YOUR TASK
Copy the records from the line with "Screen dimensions: 896x451" up to and including the line with "click(x=297, y=413)", replacing "naturalization ceremony" with "citizenship ceremony" and leaving everything else as it is.

DATASET EXCERPTS

== == ==

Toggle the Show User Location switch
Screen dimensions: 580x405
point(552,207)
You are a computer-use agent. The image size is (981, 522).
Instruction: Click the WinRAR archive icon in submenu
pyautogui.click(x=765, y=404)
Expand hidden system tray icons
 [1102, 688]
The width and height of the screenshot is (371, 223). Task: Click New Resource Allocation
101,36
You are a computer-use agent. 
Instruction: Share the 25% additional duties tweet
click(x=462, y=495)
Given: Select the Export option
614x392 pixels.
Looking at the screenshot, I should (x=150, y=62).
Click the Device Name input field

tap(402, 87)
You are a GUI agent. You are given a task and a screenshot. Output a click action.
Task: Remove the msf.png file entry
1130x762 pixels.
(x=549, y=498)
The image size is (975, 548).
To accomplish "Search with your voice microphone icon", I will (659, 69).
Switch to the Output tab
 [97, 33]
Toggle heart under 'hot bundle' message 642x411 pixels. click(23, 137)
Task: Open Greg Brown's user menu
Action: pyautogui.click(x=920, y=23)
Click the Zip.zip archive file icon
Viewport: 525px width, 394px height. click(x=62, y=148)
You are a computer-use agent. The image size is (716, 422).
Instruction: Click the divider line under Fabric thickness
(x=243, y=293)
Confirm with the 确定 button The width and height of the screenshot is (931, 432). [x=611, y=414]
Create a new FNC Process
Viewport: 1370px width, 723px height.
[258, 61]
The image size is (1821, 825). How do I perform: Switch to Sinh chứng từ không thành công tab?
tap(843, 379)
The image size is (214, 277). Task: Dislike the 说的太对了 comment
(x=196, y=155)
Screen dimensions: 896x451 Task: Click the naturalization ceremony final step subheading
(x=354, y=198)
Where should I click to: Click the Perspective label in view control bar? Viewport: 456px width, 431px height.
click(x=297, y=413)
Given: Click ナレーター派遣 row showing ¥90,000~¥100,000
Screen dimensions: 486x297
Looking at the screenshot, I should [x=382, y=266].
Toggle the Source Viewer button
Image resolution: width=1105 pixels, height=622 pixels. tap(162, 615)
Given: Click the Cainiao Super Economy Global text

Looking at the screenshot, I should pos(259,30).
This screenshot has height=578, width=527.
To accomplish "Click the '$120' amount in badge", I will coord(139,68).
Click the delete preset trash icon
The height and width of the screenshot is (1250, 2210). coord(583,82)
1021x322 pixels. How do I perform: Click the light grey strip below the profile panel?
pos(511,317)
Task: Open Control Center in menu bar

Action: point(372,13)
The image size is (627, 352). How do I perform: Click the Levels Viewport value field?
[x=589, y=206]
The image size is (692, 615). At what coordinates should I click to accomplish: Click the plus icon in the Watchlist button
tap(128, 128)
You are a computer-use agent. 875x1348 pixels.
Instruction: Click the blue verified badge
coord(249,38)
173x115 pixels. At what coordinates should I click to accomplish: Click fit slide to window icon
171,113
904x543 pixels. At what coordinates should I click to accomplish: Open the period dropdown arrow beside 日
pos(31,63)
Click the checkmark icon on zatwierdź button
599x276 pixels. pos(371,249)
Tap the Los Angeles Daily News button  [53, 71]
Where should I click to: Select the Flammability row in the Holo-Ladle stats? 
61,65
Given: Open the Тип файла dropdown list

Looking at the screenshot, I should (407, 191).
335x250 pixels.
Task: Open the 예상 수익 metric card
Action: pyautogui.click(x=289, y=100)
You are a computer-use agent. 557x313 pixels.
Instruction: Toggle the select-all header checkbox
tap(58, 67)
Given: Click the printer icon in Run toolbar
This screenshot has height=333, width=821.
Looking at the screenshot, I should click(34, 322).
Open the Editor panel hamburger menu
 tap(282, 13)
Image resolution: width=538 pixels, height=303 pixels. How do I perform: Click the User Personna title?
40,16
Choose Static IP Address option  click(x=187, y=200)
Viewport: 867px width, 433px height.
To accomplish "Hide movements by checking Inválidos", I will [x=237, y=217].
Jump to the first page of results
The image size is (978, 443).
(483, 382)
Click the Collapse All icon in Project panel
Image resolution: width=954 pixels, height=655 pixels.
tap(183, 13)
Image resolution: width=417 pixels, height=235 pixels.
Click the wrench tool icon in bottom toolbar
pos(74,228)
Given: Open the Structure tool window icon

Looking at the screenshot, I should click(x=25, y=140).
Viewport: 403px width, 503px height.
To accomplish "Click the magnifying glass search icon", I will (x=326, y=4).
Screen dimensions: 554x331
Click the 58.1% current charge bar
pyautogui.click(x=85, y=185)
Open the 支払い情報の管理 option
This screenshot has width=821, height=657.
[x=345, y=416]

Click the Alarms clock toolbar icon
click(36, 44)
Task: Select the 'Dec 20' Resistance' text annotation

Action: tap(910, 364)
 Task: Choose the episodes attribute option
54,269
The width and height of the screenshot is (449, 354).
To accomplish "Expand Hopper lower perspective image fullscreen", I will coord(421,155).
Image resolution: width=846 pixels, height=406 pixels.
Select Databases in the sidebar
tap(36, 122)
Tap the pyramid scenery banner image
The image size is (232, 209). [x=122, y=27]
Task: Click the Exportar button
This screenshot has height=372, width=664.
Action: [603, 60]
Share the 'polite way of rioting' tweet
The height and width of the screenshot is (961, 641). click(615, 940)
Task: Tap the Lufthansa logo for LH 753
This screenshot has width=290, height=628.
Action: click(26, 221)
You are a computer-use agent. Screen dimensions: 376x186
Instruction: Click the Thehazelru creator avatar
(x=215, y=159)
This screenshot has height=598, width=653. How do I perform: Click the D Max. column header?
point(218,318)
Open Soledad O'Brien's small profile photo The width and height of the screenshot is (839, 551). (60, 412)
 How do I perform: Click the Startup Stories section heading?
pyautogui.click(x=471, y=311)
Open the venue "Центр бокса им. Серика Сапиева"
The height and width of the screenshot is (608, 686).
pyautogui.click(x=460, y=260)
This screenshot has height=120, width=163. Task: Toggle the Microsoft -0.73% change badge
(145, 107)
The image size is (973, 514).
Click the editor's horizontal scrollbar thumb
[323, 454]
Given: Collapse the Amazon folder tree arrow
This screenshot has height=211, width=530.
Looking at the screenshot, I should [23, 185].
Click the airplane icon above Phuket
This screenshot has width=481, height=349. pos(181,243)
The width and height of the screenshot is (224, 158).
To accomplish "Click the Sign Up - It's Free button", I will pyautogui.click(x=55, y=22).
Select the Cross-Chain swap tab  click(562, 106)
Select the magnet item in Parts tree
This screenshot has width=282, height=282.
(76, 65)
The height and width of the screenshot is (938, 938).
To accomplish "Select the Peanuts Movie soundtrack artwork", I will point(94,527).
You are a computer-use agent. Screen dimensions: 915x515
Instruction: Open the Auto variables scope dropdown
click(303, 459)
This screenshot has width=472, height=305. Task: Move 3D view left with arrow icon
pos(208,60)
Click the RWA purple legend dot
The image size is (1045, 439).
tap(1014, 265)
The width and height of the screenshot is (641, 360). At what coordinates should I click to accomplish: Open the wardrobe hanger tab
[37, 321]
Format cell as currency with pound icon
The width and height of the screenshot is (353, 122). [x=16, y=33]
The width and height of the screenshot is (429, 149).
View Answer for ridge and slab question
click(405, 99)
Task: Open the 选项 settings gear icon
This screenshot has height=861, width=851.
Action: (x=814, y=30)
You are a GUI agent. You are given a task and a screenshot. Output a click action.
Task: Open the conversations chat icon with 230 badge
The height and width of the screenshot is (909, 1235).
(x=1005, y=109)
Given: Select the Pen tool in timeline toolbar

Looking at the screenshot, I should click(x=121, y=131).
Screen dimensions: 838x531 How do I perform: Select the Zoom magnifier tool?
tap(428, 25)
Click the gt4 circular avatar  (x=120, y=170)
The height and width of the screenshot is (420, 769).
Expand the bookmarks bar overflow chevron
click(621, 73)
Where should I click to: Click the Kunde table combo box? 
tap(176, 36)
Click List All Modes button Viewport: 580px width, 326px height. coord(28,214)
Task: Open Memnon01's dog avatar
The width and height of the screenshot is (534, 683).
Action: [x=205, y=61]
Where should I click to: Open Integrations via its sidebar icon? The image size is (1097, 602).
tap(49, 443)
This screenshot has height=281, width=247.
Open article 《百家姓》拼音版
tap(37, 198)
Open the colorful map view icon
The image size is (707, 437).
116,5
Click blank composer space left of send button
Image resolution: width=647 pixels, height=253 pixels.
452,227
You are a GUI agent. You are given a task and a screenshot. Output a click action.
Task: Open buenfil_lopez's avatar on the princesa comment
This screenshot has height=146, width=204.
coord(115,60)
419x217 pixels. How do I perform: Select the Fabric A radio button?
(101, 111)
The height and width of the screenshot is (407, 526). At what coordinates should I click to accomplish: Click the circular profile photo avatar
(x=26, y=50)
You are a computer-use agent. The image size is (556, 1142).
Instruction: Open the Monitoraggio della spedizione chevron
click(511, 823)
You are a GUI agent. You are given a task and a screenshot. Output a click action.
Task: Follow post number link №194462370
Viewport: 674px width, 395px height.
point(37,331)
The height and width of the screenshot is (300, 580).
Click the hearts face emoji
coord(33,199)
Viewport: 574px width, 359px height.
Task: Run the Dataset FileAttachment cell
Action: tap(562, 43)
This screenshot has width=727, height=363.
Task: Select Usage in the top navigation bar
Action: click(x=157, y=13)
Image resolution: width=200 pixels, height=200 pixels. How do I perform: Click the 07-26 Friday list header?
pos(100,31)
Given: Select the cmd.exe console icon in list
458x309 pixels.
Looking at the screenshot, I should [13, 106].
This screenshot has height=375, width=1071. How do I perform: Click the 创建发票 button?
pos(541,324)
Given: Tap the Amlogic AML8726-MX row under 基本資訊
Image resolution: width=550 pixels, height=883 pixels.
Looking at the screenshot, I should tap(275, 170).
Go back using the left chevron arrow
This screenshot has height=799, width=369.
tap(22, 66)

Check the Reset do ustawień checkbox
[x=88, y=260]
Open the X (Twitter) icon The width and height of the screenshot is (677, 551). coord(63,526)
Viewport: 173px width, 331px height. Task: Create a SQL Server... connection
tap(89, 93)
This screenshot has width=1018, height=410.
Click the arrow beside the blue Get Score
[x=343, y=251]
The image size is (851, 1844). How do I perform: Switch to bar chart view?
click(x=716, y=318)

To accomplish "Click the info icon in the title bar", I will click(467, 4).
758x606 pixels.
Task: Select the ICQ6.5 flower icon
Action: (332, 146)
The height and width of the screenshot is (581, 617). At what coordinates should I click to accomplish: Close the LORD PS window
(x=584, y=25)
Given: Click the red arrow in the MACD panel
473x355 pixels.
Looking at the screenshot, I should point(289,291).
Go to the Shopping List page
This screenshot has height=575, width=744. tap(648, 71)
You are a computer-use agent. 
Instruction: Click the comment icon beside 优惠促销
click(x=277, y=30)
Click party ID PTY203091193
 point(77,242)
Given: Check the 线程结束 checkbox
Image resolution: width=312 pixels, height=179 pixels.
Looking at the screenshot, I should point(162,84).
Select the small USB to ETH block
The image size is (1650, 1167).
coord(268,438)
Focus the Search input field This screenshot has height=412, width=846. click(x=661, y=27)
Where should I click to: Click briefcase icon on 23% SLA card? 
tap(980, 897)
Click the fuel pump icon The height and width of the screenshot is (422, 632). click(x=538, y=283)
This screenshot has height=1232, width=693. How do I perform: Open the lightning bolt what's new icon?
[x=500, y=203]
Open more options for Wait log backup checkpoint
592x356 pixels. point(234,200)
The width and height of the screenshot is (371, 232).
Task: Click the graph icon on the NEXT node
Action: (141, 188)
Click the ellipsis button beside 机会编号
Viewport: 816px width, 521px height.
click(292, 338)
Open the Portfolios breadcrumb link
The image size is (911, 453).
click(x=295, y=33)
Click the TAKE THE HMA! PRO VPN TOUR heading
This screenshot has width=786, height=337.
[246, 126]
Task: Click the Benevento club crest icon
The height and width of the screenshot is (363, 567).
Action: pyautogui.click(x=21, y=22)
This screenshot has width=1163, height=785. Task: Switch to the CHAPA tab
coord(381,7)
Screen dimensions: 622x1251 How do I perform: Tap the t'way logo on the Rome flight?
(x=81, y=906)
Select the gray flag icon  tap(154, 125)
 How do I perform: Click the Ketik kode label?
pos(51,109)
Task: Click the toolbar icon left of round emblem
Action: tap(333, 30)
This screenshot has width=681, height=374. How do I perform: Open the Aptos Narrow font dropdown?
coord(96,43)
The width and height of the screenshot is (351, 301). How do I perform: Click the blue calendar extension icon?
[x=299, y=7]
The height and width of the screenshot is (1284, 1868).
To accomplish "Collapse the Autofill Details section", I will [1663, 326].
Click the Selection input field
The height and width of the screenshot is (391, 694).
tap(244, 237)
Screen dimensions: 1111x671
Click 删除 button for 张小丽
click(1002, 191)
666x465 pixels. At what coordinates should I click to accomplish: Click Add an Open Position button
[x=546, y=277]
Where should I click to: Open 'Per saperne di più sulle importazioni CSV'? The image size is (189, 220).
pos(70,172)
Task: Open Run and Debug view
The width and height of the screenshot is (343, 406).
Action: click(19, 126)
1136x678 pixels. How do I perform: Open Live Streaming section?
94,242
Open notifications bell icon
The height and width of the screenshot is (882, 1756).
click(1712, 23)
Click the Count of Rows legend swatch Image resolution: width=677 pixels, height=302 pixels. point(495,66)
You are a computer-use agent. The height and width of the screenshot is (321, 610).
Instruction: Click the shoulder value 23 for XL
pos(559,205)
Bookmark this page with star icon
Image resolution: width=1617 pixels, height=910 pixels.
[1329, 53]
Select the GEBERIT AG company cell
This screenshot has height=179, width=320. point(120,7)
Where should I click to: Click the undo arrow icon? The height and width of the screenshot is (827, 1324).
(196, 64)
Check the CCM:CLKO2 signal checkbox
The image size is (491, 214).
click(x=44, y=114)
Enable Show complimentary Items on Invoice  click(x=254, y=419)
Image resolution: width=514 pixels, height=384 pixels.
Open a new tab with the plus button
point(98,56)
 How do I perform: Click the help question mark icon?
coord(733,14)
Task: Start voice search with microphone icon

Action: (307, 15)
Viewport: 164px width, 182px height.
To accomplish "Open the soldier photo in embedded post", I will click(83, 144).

== == ==

ANSWER
Screen dimensions: 896x451 Task: Click the citizenship ceremony final step subheading
(x=354, y=198)
Where should I click to: Click the Perspective label in view control bar? Viewport: 456px width, 431px height.
click(x=297, y=413)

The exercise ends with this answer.